• _THE PROBLEM_
Report back each line of the data that contains the word "dialog".

[Opening SUPPLIED MATERIAL section]

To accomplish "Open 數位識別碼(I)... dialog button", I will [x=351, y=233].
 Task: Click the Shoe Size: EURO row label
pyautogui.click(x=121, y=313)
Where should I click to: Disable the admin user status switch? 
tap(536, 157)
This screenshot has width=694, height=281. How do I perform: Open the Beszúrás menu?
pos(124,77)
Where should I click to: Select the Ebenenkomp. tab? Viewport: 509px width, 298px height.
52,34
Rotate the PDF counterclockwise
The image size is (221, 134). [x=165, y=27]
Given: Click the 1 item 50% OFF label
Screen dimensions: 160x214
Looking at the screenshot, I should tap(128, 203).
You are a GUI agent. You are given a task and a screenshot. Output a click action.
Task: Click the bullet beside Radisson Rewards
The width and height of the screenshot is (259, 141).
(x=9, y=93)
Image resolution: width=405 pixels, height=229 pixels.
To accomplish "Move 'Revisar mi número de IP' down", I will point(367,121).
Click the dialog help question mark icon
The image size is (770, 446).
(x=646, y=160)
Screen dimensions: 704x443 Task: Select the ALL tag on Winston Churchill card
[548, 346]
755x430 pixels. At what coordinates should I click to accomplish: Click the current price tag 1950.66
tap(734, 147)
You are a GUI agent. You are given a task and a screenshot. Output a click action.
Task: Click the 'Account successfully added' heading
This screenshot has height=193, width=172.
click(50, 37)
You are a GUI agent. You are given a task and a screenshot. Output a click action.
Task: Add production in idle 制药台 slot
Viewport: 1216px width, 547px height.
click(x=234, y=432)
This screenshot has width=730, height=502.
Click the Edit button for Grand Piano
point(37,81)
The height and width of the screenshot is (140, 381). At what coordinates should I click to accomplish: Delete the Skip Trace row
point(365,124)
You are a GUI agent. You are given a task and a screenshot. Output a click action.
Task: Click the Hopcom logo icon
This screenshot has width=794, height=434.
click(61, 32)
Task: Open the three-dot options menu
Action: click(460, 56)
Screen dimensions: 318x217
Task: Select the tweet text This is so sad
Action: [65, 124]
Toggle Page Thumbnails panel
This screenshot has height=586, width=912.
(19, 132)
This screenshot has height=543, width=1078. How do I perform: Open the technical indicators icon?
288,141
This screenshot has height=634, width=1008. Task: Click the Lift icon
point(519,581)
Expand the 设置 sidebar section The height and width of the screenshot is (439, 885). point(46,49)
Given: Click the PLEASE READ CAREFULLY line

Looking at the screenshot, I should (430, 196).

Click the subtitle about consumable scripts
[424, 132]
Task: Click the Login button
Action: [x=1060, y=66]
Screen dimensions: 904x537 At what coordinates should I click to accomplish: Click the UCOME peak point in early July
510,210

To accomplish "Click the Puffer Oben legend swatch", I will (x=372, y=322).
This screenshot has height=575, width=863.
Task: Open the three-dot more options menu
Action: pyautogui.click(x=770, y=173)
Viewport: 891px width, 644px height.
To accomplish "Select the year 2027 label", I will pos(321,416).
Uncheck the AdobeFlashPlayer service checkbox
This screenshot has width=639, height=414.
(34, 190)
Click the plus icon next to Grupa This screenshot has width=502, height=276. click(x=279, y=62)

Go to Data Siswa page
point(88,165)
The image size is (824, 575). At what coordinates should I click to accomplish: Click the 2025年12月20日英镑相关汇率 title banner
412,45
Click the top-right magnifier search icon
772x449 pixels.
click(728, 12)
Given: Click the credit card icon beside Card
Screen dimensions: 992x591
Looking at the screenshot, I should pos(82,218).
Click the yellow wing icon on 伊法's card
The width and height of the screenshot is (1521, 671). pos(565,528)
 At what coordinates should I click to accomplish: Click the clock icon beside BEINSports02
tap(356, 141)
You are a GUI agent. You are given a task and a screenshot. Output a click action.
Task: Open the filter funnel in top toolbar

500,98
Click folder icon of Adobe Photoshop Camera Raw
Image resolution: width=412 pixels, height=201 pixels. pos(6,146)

[Closing SUPPLIED MATERIAL section]

• _RESPONSE_
To accomplish "Open 數位識別碼(I)... dialog button", I will [x=351, y=233].
Click the dialog help question mark icon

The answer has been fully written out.